Immune Complex Kinase Assays and Western Blot Analysis—The lysed samples from the perfused liver or hepatocytes were centrifuged at 4 °C, and aliquots of the supernatant were incubated with 1.5 µg of an antibody recognizing Erk-1 and Erk-2 for 2 h at 4 °C. Immune complexes were collected by using protein A-Sepharose 4B (Sigma), washed three times with lysis buffer and four times with kinase buffer (10 mmol/liter Tris-HCl (pH 7.4), 150 mmol/liter NaCl, 10 mmol/liter MgCl2, and 0.5 mmol/liter dithiothreitol), and incubated with 1 mg/ml MBP in the presence of 10 µCi [{gamma}-32P]ATP for 30 min at 37 °C. The reactions were stopped by adding 2x gel loading buffer, and activity of Erk-2 was monitored via autoradiography after sodium dodecyl sulfatepolyacrylamide gel electrophoresis (12.5% gel).
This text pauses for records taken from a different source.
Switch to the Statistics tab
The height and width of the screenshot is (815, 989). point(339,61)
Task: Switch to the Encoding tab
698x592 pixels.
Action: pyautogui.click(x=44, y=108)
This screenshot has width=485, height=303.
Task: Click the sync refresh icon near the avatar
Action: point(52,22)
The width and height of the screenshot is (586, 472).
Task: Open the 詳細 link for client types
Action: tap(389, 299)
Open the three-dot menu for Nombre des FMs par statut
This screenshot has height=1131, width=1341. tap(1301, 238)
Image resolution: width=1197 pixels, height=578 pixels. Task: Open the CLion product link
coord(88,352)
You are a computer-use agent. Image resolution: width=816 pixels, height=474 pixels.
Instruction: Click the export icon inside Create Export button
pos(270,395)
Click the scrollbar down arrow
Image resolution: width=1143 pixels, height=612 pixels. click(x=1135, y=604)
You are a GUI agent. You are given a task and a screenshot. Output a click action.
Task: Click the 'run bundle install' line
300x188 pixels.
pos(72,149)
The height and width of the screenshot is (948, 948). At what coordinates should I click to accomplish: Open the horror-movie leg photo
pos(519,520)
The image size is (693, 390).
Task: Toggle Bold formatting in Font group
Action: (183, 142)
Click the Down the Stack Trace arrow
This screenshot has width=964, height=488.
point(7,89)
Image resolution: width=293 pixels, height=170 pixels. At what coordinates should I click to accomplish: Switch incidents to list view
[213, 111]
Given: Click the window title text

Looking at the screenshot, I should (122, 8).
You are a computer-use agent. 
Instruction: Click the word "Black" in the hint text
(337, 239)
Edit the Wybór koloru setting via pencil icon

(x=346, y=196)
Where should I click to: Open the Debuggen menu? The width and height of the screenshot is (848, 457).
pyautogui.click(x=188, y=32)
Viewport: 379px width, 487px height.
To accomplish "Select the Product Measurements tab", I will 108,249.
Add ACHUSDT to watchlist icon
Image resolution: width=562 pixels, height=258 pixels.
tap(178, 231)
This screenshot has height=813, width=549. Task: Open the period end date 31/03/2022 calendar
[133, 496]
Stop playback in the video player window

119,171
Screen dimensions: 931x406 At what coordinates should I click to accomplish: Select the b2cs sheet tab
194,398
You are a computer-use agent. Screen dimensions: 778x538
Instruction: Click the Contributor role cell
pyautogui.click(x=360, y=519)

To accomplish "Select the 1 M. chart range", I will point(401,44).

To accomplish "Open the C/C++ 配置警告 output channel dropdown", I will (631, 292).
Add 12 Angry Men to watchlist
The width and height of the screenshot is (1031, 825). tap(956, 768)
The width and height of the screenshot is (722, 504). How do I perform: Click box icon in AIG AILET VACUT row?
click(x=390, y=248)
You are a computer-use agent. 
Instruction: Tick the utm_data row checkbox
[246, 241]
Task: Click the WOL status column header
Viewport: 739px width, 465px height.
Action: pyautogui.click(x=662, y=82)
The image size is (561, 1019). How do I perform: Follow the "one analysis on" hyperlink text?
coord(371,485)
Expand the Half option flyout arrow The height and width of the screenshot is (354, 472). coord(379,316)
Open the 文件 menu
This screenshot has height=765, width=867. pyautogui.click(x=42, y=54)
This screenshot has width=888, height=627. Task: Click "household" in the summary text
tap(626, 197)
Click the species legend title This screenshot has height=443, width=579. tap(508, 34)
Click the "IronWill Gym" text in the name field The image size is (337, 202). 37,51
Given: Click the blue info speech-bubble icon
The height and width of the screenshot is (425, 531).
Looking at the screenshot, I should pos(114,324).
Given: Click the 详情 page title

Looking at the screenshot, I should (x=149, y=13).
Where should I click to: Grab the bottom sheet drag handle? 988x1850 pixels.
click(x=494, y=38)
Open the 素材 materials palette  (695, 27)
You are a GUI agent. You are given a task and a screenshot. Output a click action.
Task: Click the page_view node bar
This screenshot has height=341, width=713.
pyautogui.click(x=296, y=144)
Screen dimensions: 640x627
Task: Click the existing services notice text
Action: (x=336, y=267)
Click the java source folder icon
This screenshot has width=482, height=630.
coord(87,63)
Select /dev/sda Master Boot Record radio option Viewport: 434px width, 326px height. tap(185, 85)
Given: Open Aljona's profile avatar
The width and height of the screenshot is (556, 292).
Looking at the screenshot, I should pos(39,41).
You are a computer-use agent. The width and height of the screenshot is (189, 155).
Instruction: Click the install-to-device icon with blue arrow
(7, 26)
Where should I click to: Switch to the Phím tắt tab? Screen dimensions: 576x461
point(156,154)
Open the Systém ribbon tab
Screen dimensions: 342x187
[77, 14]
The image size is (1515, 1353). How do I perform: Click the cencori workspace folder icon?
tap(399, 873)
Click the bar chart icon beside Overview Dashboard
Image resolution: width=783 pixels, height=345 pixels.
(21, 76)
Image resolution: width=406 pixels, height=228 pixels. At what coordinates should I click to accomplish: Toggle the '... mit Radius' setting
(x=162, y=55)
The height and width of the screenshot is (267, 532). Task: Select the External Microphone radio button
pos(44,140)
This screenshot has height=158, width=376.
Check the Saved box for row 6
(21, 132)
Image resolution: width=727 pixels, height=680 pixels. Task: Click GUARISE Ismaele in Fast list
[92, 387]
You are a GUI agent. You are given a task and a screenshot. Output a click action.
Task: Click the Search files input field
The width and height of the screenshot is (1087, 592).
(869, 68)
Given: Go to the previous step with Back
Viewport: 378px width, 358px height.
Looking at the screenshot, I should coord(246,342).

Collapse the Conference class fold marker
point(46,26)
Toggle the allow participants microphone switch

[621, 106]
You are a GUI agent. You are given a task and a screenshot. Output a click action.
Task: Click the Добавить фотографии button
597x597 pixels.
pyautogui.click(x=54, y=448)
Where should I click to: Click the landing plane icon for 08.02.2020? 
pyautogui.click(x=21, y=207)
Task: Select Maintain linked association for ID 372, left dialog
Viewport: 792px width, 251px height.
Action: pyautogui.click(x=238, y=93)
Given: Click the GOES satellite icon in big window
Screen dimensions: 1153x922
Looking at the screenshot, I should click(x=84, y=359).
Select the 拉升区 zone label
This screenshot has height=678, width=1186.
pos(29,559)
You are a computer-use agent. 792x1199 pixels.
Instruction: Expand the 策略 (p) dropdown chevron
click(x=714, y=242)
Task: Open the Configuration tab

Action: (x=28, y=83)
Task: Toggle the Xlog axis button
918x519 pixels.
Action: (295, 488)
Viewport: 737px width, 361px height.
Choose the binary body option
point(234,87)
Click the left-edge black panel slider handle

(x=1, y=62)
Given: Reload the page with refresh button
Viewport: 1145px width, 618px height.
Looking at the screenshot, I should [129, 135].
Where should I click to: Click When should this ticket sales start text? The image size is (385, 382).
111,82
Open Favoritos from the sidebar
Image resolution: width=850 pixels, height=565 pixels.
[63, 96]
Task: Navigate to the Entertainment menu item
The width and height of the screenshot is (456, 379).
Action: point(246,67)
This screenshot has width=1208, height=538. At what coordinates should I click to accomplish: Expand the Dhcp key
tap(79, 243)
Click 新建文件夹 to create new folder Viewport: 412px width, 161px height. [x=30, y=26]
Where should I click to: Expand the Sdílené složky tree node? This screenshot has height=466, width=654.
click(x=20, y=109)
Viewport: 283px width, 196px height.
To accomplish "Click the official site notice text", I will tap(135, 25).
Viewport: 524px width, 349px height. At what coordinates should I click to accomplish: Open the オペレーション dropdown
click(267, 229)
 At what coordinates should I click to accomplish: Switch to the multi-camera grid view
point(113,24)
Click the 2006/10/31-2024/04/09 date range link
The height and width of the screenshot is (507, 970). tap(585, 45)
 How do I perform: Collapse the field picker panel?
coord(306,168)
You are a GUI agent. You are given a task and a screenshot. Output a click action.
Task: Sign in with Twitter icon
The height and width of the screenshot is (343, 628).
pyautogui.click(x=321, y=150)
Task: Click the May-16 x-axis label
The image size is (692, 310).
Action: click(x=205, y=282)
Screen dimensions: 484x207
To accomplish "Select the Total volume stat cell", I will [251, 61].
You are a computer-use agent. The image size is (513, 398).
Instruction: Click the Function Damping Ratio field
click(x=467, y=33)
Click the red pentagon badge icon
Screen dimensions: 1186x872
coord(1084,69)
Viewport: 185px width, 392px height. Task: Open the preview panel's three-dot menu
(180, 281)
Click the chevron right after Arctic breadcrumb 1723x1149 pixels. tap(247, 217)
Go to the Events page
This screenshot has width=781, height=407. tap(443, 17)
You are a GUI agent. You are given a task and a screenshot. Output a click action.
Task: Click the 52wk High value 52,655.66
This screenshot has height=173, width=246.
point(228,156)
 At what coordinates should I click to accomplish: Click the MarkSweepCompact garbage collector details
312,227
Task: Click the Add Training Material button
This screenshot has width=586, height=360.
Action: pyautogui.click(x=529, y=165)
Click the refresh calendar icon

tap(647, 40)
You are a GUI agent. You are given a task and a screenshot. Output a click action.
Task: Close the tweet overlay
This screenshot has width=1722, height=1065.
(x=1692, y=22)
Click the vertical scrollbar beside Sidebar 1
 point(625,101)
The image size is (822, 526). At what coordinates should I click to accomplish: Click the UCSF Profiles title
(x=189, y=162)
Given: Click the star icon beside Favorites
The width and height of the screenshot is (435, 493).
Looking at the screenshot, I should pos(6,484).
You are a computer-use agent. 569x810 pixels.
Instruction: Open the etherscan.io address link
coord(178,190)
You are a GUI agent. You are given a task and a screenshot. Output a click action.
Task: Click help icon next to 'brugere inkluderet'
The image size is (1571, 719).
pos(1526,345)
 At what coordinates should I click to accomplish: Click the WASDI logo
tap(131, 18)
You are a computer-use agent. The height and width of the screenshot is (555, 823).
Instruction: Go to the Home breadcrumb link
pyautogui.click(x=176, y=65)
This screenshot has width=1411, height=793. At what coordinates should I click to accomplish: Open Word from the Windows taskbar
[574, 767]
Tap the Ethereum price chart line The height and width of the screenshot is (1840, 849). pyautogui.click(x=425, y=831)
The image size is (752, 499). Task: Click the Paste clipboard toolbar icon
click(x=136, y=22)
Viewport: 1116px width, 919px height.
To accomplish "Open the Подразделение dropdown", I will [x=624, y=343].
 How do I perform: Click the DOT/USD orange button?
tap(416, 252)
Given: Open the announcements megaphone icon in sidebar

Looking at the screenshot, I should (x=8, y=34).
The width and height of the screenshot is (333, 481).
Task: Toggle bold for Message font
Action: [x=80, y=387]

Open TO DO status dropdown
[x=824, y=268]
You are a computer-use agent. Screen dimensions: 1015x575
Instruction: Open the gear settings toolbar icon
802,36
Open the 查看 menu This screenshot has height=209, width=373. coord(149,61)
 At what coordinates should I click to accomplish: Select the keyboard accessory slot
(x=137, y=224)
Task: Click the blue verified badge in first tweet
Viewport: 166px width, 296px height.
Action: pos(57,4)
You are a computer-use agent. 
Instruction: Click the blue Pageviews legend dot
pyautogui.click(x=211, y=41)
To perform SDS-PAGE and Western blot analysis an identical volume of 2x gel loading buffer containing 200 mmol/liter dithiothreitol (pH 6.8) was added to the lysates. After heating to 95 °C for 5 min, the proteins were subjected to SDS-PAGE (50 µg protein/lane, 7.5% gels). Following electrophoresis, gels were equilibrated with transfer buffer (39 mmol/liter glycine, 48 mmol/liter Tris-HCl, 0.03% SDS, 20% methanol). Proteins were transferred to nitrocellulose membranes using a semi-dry transfer apparatus (Amersham Biosciences). Blots were blocked overnight in 1% bovine serum albumin solubilized in 20 mmol/liter Tris-HCl, pH 7.5, containing 150 mmol/liter NaCl and 0.1% Tween 20 and then incubated for 3–4 h with antibodies raised against [Tyr(P)418]Src, [Tyr(P)529]Src, Src, [Tyr(P)397]FAK, FAK, [Thr(P)180/Tyr(P)182]p38MAPK and p38 at a dilution of 1:5,000. Following washing and incubation for 2 h with horseradish peroxidase-coupled anti-rabbit-IgG antibody (1:10,000), the blots were washed again and developed using enhanced chemiluminescent detection (Amersham GmbH, Freiburg, Germany). Densitometric analysis was performed with the E. A. S. Y. RH system (Herolab, Wiesloch, Germany).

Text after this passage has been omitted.